• **Aim**
Set out every line of the listing below as a numbered list, skipping any blank lines.

• **Data shown**
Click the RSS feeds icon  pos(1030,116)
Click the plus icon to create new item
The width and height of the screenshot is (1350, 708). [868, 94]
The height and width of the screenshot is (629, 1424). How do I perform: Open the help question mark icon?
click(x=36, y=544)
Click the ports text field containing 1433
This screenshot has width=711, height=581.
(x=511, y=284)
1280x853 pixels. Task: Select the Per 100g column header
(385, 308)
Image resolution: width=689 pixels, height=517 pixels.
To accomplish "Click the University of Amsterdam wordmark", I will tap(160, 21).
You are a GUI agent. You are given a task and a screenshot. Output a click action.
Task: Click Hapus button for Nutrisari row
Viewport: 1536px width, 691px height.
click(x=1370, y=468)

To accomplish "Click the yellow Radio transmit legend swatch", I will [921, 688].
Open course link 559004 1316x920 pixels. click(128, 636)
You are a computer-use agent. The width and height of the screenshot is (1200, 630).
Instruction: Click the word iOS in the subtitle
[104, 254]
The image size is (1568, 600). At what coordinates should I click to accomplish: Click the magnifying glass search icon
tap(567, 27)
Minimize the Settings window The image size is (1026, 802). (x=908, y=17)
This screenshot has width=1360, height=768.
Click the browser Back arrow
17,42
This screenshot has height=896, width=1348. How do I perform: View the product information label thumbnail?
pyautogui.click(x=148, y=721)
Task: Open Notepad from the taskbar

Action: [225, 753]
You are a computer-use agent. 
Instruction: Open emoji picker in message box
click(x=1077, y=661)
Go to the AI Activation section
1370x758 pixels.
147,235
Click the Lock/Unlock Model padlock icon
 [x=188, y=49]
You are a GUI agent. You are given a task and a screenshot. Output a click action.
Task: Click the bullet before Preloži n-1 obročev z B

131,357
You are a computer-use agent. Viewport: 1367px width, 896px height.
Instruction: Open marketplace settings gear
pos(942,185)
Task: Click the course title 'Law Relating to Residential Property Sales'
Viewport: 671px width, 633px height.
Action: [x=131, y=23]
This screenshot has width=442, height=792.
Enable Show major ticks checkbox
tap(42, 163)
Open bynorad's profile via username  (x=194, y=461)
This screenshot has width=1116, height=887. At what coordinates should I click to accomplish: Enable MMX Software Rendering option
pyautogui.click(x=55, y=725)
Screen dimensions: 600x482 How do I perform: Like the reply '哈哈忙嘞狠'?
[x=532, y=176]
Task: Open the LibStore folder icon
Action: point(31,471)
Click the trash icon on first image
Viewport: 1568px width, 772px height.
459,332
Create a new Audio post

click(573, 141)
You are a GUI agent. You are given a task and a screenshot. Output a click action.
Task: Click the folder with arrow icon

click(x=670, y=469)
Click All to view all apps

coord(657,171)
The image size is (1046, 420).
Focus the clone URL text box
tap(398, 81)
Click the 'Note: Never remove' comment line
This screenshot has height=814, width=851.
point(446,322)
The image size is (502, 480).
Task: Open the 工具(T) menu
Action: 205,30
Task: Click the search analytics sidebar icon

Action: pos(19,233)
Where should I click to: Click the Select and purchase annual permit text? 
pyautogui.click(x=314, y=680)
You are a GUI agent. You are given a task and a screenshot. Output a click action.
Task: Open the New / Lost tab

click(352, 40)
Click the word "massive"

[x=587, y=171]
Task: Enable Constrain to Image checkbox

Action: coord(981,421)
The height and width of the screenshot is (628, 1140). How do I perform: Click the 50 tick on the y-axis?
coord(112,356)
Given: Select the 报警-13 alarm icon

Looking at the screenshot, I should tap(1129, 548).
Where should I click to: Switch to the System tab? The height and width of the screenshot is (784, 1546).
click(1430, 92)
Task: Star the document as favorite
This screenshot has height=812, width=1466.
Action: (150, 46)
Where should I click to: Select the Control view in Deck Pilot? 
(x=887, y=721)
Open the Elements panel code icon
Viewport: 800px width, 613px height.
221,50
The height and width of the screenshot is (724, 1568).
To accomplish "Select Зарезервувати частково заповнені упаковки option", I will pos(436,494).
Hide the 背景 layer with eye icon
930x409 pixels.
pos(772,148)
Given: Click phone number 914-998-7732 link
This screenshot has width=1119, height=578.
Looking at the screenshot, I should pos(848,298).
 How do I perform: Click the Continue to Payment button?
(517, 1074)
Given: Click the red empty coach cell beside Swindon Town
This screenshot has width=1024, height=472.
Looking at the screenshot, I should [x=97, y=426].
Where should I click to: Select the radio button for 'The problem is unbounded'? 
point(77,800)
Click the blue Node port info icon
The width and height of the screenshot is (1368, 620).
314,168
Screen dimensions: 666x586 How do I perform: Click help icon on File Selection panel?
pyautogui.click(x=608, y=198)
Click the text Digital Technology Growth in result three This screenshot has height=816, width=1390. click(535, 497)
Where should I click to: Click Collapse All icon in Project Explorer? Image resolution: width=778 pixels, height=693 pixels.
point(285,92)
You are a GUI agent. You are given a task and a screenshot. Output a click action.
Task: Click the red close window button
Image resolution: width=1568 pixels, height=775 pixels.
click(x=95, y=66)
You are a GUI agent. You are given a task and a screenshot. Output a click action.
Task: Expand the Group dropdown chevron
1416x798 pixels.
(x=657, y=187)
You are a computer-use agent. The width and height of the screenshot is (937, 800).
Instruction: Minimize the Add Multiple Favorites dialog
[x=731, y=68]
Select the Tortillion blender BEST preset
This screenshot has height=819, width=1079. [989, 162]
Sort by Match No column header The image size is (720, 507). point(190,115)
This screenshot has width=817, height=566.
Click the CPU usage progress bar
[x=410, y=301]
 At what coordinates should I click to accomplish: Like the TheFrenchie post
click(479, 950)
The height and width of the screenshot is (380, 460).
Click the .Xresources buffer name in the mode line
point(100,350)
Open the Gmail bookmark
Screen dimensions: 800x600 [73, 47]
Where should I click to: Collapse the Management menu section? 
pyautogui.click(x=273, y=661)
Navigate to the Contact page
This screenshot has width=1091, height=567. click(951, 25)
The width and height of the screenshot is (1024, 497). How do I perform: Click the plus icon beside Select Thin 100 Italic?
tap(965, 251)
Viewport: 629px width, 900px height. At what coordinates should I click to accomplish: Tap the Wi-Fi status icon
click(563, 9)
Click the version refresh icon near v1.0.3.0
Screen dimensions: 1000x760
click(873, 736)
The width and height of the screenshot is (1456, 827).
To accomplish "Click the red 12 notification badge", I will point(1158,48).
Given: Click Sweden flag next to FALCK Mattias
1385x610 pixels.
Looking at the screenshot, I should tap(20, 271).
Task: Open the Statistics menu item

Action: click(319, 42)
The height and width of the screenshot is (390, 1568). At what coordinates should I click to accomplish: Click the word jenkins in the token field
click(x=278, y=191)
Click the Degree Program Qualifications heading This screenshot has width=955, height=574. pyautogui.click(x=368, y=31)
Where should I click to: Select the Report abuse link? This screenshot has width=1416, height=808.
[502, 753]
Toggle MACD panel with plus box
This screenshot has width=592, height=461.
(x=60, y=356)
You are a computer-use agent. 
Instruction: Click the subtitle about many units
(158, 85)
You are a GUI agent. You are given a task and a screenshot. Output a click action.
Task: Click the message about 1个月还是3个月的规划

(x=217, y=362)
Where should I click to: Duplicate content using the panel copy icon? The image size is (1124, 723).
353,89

• **Full output**
1. Click the RSS feeds icon  pos(1030,116)
2. Click the plus icon to create new item
3. The width and height of the screenshot is (1350, 708). [868, 94]
4. The height and width of the screenshot is (629, 1424). How do I perform: Open the help question mark icon?
5. click(x=36, y=544)
6. Click the ports text field containing 1433
7. This screenshot has width=711, height=581.
8. (x=511, y=284)
9. 1280x853 pixels. Task: Select the Per 100g column header
10. (385, 308)
11. Image resolution: width=689 pixels, height=517 pixels.
12. To accomplish "Click the University of Amsterdam wordmark", I will tap(160, 21).
13. You are a GUI agent. You are given a task and a screenshot. Output a click action.
14. Task: Click Hapus button for Nutrisari row
15. Viewport: 1536px width, 691px height.
16. click(x=1370, y=468)
17. To accomplish "Click the yellow Radio transmit legend swatch", I will [921, 688].
18. Open course link 559004 1316x920 pixels. click(128, 636)
19. You are a computer-use agent. The width and height of the screenshot is (1200, 630).
20. Instruction: Click the word iOS in the subtitle
21. [104, 254]
22. The image size is (1568, 600). At what coordinates should I click to accomplish: Click the magnifying glass search icon
23. tap(567, 27)
24. Minimize the Settings window The image size is (1026, 802). (x=908, y=17)
25. This screenshot has width=1360, height=768.
26. Click the browser Back arrow
27. 17,42
28. This screenshot has height=896, width=1348. How do I perform: View the product information label thumbnail?
29. pyautogui.click(x=148, y=721)
30. Task: Open Notepad from the taskbar
31. Action: [225, 753]
32. You are a computer-use agent. 
33. Instruction: Open emoji picker in message box
34. click(x=1077, y=661)
35. Go to the AI Activation section
36. 1370x758 pixels.
37. 147,235
38. Click the Lock/Unlock Model padlock icon
39.  [x=188, y=49]
40. You are a GUI agent. You are given a task and a screenshot. Output a click action.
41. Task: Click the bullet before Preloži n-1 obročev z B
42. 131,357
43. You are a computer-use agent. Viewport: 1367px width, 896px height.
44. Instruction: Open marketplace settings gear
45. pos(942,185)
46. Task: Click the course title 'Law Relating to Residential Property Sales'
47. Viewport: 671px width, 633px height.
48. Action: [x=131, y=23]
49. This screenshot has width=442, height=792.
50. Enable Show major ticks checkbox
51. tap(42, 163)
52. Open bynorad's profile via username  (x=194, y=461)
53. This screenshot has width=1116, height=887. At what coordinates should I click to accomplish: Enable MMX Software Rendering option
54. pyautogui.click(x=55, y=725)
55. Screen dimensions: 600x482 How do I perform: Like the reply '哈哈忙嘞狠'?
56. [x=532, y=176]
57. Task: Open the LibStore folder icon
58. Action: point(31,471)
59. Click the trash icon on first image
60. Viewport: 1568px width, 772px height.
61. 459,332
62. Create a new Audio post
63. click(573, 141)
64. You are a GUI agent. You are given a task and a screenshot. Output a click action.
65. Task: Click the folder with arrow icon
66. click(x=670, y=469)
67. Click All to view all apps
68. coord(657,171)
69. The image size is (1046, 420).
70. Focus the clone URL text box
71. tap(398, 81)
72. Click the 'Note: Never remove' comment line
73. This screenshot has height=814, width=851.
74. point(446,322)
75. The image size is (502, 480).
76. Task: Open the 工具(T) menu
77. Action: 205,30
78. Task: Click the search analytics sidebar icon
79. Action: pos(19,233)
80. Where should I click to: Click the Select and purchase annual permit text? 
81. pyautogui.click(x=314, y=680)
82. You are a GUI agent. You are given a task and a screenshot. Output a click action.
83. Task: Open the New / Lost tab
84. click(352, 40)
85. Click the word "massive"
86. [x=587, y=171]
87. Task: Enable Constrain to Image checkbox
88. Action: coord(981,421)
89. The height and width of the screenshot is (628, 1140). How do I perform: Click the 50 tick on the y-axis?
90. coord(112,356)
91. Given: Select the 报警-13 alarm icon
92. Looking at the screenshot, I should tap(1129, 548).
93. Where should I click to: Switch to the System tab? The height and width of the screenshot is (784, 1546).
94. click(1430, 92)
95. Task: Star the document as favorite
96. This screenshot has height=812, width=1466.
97. Action: (150, 46)
98. Where should I click to: Select the Control view in Deck Pilot? 
99. (x=887, y=721)
100. Open the Elements panel code icon
101. Viewport: 800px width, 613px height.
102. 221,50
103. The height and width of the screenshot is (724, 1568).
104. To accomplish "Select Зарезервувати частково заповнені упаковки option", I will pos(436,494).
105. Hide the 背景 layer with eye icon
106. 930x409 pixels.
107. pos(772,148)
108. Given: Click phone number 914-998-7732 link
109. This screenshot has width=1119, height=578.
110. Looking at the screenshot, I should pos(848,298).
111.  How do I perform: Click the Continue to Payment button?
112. (517, 1074)
113. Given: Click the red empty coach cell beside Swindon Town
114. This screenshot has width=1024, height=472.
115. Looking at the screenshot, I should [x=97, y=426].
116. Where should I click to: Select the radio button for 'The problem is unbounded'? 
117. point(77,800)
118. Click the blue Node port info icon
119. The width and height of the screenshot is (1368, 620).
120. 314,168
121. Screen dimensions: 666x586 How do I perform: Click help icon on File Selection panel?
122. pyautogui.click(x=608, y=198)
123. Click the text Digital Technology Growth in result three This screenshot has height=816, width=1390. click(535, 497)
124. Where should I click to: Click Collapse All icon in Project Explorer? Image resolution: width=778 pixels, height=693 pixels.
125. point(285,92)
126. You are a GUI agent. You are given a task and a screenshot. Output a click action.
127. Task: Click the red close window button
128. Image resolution: width=1568 pixels, height=775 pixels.
129. click(x=95, y=66)
130. You are a GUI agent. You are given a task and a screenshot. Output a click action.
131. Task: Expand the Group dropdown chevron
132. 1416x798 pixels.
133. (x=657, y=187)
134. You are a computer-use agent. The width and height of the screenshot is (937, 800).
135. Instruction: Minimize the Add Multiple Favorites dialog
136. [x=731, y=68]
137. Select the Tortillion blender BEST preset
138. This screenshot has height=819, width=1079. [989, 162]
139. Sort by Match No column header The image size is (720, 507). point(190,115)
140. This screenshot has width=817, height=566.
141. Click the CPU usage progress bar
142. [x=410, y=301]
143.  At what coordinates should I click to accomplish: Like the TheFrenchie post
144. click(479, 950)
145. The height and width of the screenshot is (380, 460).
146. Click the .Xresources buffer name in the mode line
147. point(100,350)
148. Open the Gmail bookmark
149. Screen dimensions: 800x600 [73, 47]
150. Where should I click to: Collapse the Management menu section? 
151. pyautogui.click(x=273, y=661)
152. Navigate to the Contact page
153. This screenshot has width=1091, height=567. click(951, 25)
154. The width and height of the screenshot is (1024, 497). How do I perform: Click the plus icon beside Select Thin 100 Italic?
155. tap(965, 251)
156. Viewport: 629px width, 900px height. At what coordinates should I click to accomplish: Tap the Wi-Fi status icon
157. click(563, 9)
158. Click the version refresh icon near v1.0.3.0
159. Screen dimensions: 1000x760
160. click(873, 736)
161. The width and height of the screenshot is (1456, 827).
162. To accomplish "Click the red 12 notification badge", I will point(1158,48).
163. Given: Click Sweden flag next to FALCK Mattias
164. 1385x610 pixels.
165. Looking at the screenshot, I should tap(20, 271).
166. Task: Open the Statistics menu item
167. Action: click(319, 42)
168. The height and width of the screenshot is (390, 1568). At what coordinates should I click to accomplish: Click the word jenkins in the token field
169. click(x=278, y=191)
170. Click the Degree Program Qualifications heading This screenshot has width=955, height=574. pyautogui.click(x=368, y=31)
171. Where should I click to: Select the Report abuse link? This screenshot has width=1416, height=808.
172. [502, 753]
173. Toggle MACD panel with plus box
174. This screenshot has width=592, height=461.
175. (x=60, y=356)
176. You are a computer-use agent. 
177. Instruction: Click the subtitle about many units
178. (158, 85)
179. You are a GUI agent. You are given a task and a screenshot. Output a click action.
180. Task: Click the message about 1个月还是3个月的规划
181. (x=217, y=362)
182. Where should I click to: Duplicate content using the panel copy icon? The image size is (1124, 723).
183. 353,89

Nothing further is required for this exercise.